**Saved entries**:
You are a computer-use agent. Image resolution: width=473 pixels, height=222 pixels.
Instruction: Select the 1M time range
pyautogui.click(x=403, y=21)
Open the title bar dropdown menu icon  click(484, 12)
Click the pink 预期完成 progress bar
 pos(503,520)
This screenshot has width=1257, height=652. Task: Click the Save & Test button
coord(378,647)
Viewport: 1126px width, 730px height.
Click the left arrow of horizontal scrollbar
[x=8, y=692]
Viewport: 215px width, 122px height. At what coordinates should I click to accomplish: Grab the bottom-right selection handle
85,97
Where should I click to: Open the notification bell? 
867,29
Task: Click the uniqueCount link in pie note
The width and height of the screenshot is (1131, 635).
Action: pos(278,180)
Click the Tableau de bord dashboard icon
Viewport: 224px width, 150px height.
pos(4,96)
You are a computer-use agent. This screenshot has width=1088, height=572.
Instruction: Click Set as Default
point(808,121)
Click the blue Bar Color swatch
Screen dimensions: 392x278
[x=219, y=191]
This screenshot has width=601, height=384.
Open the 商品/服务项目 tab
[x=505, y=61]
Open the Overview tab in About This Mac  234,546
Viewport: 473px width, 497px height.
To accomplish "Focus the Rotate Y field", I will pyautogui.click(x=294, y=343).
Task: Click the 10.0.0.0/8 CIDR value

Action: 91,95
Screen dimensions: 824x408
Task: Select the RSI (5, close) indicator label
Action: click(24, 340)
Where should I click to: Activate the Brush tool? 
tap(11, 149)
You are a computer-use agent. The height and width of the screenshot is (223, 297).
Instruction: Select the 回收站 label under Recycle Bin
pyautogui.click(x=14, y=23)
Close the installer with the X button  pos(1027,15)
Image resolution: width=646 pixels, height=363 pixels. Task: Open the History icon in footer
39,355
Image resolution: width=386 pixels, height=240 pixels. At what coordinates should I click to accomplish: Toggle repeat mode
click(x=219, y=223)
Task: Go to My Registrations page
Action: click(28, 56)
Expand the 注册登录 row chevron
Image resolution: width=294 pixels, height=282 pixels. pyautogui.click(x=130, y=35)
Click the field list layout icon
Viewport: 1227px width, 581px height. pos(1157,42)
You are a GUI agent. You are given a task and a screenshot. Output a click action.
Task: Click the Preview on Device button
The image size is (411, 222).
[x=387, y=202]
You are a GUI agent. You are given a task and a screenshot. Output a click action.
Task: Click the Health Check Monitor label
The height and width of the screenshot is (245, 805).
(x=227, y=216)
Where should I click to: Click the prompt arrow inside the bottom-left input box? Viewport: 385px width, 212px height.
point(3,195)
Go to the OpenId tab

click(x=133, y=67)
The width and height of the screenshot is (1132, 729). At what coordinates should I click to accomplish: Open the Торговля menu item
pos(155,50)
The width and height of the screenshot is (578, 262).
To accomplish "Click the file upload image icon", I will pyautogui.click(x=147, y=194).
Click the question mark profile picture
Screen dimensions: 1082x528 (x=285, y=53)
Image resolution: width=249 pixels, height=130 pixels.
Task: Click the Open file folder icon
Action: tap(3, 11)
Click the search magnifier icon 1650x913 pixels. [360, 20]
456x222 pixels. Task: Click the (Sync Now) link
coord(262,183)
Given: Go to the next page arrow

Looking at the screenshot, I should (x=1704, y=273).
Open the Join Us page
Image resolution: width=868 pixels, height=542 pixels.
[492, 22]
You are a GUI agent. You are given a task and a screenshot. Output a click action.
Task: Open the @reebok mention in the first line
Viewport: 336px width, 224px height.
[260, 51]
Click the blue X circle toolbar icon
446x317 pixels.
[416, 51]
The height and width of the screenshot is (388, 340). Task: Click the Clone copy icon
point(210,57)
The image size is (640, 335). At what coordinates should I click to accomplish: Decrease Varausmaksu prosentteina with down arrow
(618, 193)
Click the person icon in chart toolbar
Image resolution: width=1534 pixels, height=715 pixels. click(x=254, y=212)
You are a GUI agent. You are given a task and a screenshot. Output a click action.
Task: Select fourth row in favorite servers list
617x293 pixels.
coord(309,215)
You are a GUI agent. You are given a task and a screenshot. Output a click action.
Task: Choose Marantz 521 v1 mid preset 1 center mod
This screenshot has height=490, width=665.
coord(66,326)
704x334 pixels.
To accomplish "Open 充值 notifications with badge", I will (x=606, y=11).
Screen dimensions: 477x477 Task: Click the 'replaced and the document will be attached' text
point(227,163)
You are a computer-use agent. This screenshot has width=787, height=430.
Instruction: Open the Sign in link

**What to do**: Above are the records. Copy the lines beginning at the one that has "Click the blue X circle toolbar icon" and ending with the one that has "Task: Select fourth", unchanged.

**Problem solution**:
Click the blue X circle toolbar icon
446x317 pixels.
[416, 51]
The height and width of the screenshot is (388, 340). Task: Click the Clone copy icon
point(210,57)
The image size is (640, 335). At what coordinates should I click to accomplish: Decrease Varausmaksu prosentteina with down arrow
(618, 193)
Click the person icon in chart toolbar
Image resolution: width=1534 pixels, height=715 pixels. click(x=254, y=212)
You are a GUI agent. You are given a task and a screenshot. Output a click action.
Task: Select fourth row in favorite servers list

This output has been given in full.